#### What you should do:
Going line by line through the entries below, note each one with "badge", then report how many there are and nothing else.

= Beginning of Section =

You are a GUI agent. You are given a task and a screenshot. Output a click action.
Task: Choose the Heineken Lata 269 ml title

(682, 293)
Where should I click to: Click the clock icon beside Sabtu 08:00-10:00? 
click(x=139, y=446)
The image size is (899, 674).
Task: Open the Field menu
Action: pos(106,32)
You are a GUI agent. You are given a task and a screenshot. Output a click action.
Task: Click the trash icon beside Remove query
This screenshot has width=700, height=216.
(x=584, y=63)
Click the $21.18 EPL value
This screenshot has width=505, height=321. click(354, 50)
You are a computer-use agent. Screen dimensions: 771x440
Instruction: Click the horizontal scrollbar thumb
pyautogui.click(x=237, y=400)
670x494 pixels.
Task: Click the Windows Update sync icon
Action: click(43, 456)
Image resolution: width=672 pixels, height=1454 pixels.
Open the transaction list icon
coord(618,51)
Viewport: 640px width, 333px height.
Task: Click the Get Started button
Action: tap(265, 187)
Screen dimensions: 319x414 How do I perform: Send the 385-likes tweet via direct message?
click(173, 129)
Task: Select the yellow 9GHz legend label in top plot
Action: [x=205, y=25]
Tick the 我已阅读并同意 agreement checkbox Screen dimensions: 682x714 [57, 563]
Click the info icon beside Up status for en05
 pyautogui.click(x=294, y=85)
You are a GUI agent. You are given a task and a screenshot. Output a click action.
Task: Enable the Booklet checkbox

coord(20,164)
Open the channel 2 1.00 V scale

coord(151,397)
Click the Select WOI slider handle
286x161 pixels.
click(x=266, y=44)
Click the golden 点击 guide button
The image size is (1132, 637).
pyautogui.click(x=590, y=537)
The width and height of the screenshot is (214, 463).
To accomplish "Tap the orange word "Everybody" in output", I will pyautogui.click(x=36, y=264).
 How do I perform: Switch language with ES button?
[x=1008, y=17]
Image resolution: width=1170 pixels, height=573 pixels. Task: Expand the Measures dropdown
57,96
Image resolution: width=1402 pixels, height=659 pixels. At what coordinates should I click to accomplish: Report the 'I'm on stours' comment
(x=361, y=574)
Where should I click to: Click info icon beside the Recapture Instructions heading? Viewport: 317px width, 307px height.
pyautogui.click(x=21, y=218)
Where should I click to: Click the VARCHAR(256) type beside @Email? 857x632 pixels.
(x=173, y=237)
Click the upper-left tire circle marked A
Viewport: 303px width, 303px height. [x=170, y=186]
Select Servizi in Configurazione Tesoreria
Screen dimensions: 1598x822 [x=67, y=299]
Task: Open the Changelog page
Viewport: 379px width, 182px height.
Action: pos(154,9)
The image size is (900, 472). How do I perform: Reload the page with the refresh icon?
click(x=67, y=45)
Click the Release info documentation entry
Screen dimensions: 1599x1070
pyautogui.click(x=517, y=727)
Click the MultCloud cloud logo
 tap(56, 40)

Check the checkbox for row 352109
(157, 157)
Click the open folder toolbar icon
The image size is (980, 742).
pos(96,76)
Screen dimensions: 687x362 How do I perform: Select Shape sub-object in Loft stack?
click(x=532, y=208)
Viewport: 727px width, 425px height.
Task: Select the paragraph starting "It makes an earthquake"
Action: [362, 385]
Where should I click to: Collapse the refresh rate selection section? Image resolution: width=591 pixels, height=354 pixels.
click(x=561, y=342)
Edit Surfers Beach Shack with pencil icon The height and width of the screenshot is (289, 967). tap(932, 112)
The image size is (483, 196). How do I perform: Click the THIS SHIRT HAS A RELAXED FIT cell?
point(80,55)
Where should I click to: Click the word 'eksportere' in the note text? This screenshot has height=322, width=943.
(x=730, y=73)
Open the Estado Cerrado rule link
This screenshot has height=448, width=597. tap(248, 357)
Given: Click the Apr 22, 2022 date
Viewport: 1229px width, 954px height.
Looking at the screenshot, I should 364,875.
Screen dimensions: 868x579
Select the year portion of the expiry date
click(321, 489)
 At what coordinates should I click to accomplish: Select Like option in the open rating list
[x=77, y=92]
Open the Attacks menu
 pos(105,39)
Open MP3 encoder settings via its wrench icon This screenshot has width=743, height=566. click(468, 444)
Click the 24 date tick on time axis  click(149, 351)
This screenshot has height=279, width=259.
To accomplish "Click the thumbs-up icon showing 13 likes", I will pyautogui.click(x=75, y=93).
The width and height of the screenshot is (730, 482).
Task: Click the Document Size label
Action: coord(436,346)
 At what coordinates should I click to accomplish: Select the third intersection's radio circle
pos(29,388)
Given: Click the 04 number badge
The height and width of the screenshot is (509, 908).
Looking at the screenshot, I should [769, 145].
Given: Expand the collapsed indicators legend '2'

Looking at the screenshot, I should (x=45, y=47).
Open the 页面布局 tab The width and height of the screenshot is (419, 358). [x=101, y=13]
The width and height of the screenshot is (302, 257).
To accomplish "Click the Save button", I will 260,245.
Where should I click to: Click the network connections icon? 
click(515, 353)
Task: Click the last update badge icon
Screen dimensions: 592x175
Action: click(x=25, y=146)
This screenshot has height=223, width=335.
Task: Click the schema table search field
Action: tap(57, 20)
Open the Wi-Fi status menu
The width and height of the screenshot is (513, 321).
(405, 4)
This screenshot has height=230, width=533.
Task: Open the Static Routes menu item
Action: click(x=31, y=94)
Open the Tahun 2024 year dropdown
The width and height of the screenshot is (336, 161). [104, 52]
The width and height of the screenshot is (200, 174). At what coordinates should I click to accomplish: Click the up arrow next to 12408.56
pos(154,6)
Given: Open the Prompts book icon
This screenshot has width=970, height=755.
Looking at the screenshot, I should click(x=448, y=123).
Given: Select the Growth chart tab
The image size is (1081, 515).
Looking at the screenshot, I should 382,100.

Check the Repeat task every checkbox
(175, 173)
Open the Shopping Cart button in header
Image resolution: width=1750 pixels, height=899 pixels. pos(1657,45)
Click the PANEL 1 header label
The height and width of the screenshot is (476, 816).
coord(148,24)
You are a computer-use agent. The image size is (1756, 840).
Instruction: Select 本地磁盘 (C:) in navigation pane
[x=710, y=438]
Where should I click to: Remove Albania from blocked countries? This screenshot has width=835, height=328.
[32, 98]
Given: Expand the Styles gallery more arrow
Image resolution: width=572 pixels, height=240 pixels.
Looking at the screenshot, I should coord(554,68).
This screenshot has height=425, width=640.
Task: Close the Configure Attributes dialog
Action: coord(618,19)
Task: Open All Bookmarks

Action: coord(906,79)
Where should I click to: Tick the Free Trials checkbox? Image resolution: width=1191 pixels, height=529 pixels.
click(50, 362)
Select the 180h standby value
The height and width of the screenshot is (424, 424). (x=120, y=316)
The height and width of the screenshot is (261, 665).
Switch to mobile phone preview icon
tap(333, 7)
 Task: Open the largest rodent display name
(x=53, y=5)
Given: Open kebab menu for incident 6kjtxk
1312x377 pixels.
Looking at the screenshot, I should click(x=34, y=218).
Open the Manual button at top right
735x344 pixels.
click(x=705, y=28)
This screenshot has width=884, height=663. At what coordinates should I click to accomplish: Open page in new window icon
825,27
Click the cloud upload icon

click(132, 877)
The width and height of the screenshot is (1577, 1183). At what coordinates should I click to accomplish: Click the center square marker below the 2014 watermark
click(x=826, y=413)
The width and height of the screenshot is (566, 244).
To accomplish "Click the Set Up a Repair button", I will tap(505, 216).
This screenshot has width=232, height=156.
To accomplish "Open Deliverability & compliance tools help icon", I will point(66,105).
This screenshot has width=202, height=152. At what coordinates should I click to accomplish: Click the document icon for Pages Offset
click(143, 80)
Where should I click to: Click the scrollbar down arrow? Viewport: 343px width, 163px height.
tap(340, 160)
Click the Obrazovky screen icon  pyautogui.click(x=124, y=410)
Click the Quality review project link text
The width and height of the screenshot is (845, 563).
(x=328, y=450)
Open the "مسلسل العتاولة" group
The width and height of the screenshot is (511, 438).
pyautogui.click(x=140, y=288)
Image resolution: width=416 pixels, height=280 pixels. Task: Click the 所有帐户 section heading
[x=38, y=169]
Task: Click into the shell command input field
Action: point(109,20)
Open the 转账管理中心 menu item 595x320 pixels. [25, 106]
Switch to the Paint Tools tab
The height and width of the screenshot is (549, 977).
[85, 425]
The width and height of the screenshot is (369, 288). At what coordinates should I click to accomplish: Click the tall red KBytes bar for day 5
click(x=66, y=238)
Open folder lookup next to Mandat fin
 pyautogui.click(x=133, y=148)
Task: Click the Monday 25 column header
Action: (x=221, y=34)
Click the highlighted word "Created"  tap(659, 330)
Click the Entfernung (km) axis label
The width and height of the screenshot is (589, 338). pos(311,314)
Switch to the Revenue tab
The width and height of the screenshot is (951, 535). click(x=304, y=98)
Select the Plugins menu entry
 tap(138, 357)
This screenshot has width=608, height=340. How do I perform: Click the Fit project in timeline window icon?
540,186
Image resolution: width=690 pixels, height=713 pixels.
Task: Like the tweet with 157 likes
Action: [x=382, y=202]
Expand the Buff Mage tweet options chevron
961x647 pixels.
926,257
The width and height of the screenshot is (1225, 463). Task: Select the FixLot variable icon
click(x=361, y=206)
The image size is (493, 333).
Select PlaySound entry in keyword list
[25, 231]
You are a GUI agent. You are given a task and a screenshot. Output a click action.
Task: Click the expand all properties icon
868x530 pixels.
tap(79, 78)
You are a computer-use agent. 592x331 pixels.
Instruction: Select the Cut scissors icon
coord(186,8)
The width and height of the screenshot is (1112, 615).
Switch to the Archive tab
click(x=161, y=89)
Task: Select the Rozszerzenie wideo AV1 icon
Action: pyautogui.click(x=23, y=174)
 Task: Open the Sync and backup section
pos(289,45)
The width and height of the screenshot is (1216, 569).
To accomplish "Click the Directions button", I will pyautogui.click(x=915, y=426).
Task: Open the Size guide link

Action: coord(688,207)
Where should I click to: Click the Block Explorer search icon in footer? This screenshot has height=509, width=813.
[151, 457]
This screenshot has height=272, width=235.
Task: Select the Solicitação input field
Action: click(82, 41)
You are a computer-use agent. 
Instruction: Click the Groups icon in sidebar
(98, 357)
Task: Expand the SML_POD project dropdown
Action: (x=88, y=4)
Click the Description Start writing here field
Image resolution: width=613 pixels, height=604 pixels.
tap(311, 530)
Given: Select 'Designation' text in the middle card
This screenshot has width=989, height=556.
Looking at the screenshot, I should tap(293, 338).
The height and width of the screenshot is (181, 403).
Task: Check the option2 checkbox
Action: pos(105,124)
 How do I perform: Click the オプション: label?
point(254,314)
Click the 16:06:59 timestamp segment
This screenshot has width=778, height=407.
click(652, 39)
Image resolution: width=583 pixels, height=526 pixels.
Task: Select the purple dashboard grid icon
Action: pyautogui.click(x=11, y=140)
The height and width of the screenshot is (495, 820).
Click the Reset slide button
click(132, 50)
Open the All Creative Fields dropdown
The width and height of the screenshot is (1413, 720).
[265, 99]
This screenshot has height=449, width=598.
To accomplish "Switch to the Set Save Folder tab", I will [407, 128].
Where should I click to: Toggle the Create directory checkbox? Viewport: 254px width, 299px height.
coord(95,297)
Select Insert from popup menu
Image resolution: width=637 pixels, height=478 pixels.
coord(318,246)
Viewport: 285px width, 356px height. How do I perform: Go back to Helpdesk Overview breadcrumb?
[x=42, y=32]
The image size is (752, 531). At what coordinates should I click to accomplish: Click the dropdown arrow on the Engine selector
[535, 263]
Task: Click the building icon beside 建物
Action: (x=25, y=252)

= End of Section =

#### Response below:
2